• _What the exercise asks_
Pick out every line in the records below that contains the word "score", and copy each such line in full.

--- Begin Input records ---

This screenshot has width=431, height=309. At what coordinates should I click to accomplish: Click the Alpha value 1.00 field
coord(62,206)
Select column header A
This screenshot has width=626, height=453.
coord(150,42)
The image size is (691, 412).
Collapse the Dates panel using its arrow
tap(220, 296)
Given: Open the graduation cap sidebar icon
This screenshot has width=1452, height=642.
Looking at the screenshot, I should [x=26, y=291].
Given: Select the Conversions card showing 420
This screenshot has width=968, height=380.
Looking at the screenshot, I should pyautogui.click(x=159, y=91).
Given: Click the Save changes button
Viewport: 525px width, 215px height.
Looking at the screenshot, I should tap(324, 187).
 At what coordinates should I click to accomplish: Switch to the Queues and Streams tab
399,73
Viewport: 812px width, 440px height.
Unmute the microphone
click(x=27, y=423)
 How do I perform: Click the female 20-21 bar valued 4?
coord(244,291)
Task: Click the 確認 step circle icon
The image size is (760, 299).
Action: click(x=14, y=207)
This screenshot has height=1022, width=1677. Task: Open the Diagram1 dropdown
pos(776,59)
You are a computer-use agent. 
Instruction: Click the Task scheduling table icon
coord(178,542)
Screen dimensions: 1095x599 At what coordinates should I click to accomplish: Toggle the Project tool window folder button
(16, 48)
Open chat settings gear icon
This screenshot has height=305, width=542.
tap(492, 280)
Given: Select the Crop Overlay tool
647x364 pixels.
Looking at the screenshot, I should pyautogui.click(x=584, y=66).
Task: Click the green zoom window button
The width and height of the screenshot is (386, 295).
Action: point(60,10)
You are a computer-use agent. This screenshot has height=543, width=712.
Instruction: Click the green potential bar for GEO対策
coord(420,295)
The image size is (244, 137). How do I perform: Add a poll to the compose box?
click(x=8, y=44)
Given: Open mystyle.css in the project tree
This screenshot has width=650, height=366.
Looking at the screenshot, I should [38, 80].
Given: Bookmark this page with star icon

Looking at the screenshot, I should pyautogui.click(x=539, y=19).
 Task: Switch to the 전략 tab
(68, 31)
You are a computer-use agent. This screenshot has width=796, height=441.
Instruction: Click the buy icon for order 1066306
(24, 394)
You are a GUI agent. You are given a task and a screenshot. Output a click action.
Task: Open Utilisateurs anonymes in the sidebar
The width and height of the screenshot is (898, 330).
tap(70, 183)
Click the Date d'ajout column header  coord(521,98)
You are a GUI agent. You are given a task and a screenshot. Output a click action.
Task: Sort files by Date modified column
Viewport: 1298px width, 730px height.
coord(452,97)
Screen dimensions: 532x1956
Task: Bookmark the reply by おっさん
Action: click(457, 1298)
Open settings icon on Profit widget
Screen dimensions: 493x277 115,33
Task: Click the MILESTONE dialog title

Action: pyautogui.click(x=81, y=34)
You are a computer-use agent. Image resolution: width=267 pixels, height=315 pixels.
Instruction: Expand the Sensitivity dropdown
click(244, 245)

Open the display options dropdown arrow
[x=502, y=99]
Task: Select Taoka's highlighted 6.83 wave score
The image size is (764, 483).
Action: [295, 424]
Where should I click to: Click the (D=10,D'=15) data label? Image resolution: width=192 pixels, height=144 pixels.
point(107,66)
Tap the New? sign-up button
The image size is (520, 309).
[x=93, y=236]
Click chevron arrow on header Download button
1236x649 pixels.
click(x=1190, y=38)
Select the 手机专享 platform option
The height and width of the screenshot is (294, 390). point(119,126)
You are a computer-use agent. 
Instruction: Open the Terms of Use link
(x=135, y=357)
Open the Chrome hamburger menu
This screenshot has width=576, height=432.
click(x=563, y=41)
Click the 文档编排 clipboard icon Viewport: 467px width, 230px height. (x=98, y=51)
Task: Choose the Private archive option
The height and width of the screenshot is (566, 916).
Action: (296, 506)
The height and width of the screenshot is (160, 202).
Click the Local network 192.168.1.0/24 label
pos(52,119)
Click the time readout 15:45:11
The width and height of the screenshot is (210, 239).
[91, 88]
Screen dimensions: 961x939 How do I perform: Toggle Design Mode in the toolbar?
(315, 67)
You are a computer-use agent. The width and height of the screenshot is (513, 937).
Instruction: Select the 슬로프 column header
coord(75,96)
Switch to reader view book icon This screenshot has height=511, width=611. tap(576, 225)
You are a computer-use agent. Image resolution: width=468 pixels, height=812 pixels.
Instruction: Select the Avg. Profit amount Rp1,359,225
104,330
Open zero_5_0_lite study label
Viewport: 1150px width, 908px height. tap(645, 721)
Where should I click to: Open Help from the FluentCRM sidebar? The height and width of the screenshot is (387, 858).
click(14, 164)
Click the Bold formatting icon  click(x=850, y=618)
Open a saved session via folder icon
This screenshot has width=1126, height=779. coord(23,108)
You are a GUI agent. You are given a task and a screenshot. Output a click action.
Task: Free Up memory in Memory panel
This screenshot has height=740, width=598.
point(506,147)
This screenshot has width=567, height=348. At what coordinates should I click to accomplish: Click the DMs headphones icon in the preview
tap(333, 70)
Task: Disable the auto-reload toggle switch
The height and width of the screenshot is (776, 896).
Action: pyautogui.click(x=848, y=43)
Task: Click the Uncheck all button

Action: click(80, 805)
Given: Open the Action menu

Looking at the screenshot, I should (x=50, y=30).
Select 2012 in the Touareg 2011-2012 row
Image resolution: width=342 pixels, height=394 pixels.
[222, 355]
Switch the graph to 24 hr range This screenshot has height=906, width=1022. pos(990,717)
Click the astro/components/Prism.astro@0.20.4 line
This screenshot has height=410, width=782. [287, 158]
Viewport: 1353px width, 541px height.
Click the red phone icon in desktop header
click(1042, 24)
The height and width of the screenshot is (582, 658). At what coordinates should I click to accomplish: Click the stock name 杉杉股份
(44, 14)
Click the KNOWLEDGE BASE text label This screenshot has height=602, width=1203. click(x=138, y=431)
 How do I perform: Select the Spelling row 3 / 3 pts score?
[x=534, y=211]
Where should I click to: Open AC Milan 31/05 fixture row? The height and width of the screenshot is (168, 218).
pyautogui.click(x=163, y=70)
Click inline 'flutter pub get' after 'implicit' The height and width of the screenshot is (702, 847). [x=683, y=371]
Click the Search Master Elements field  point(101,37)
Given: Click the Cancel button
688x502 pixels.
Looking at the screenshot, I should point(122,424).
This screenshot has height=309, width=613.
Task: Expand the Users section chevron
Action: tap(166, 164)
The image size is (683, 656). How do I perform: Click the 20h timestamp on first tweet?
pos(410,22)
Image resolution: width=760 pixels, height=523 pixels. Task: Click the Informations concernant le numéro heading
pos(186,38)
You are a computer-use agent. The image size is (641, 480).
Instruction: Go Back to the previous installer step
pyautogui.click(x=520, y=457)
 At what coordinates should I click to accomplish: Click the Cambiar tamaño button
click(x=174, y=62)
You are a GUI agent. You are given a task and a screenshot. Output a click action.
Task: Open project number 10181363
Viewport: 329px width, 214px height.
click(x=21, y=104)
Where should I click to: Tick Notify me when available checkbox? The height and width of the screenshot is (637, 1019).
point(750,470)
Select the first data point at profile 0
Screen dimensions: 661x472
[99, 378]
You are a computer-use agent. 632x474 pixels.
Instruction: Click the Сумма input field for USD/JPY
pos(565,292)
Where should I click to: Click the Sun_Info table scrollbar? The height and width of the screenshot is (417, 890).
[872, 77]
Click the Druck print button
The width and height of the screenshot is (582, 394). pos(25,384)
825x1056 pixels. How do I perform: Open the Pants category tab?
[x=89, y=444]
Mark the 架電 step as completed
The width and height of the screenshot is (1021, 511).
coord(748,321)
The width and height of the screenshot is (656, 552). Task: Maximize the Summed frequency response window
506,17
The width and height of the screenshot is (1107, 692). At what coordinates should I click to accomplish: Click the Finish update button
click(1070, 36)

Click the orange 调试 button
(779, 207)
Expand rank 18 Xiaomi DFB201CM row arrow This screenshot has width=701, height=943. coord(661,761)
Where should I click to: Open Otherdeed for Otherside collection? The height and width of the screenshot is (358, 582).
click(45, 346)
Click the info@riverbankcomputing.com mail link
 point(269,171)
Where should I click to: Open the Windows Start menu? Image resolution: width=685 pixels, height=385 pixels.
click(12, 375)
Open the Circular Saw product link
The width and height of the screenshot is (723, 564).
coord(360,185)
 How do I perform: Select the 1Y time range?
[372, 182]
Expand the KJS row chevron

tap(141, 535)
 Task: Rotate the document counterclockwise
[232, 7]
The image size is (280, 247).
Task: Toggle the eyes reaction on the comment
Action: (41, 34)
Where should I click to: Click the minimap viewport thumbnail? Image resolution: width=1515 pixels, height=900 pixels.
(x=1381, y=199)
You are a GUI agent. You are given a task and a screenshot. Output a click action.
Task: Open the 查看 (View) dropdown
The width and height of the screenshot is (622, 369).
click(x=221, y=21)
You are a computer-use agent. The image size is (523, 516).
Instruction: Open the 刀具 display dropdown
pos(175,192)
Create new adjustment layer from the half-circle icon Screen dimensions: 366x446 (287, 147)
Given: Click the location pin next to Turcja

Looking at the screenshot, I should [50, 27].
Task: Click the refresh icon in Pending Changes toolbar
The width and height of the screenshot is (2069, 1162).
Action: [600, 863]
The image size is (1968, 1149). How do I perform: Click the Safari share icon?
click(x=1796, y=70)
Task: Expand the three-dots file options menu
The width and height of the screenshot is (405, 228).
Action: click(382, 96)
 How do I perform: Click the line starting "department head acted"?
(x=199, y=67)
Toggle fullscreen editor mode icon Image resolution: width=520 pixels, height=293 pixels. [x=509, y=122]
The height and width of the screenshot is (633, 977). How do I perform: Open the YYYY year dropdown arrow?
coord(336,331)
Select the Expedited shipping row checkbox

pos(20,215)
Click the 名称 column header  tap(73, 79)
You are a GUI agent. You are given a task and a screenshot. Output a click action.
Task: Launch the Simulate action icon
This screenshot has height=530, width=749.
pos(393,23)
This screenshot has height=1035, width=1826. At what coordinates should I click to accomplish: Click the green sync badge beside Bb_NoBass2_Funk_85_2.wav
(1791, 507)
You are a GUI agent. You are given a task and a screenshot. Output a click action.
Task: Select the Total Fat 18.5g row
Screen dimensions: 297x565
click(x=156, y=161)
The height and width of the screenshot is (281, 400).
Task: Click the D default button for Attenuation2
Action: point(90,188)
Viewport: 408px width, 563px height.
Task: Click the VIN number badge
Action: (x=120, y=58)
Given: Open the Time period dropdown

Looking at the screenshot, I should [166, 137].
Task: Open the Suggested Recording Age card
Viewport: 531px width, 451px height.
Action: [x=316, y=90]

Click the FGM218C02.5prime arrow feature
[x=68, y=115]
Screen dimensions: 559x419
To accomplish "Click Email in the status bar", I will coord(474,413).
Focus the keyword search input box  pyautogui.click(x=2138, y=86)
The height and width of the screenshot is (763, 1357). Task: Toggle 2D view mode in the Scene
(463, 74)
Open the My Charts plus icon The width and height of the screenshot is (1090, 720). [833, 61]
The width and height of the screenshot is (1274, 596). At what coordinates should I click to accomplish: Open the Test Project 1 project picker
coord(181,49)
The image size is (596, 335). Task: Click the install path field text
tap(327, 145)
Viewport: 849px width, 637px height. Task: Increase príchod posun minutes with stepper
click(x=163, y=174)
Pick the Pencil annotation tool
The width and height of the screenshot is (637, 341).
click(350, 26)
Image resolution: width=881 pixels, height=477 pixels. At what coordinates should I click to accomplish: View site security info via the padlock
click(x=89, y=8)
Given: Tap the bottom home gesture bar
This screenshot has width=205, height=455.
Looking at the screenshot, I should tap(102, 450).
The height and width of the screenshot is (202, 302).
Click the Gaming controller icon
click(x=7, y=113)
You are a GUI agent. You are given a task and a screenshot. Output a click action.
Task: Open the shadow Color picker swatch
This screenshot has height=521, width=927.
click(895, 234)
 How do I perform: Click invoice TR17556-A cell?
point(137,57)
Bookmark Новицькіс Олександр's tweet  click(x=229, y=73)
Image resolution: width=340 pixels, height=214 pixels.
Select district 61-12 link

--- End Input records ---

• _Correct response_
Task: Select Taoka's highlighted 6.83 wave score
 How do I perform: Select the Spelling row 3 / 3 pts score?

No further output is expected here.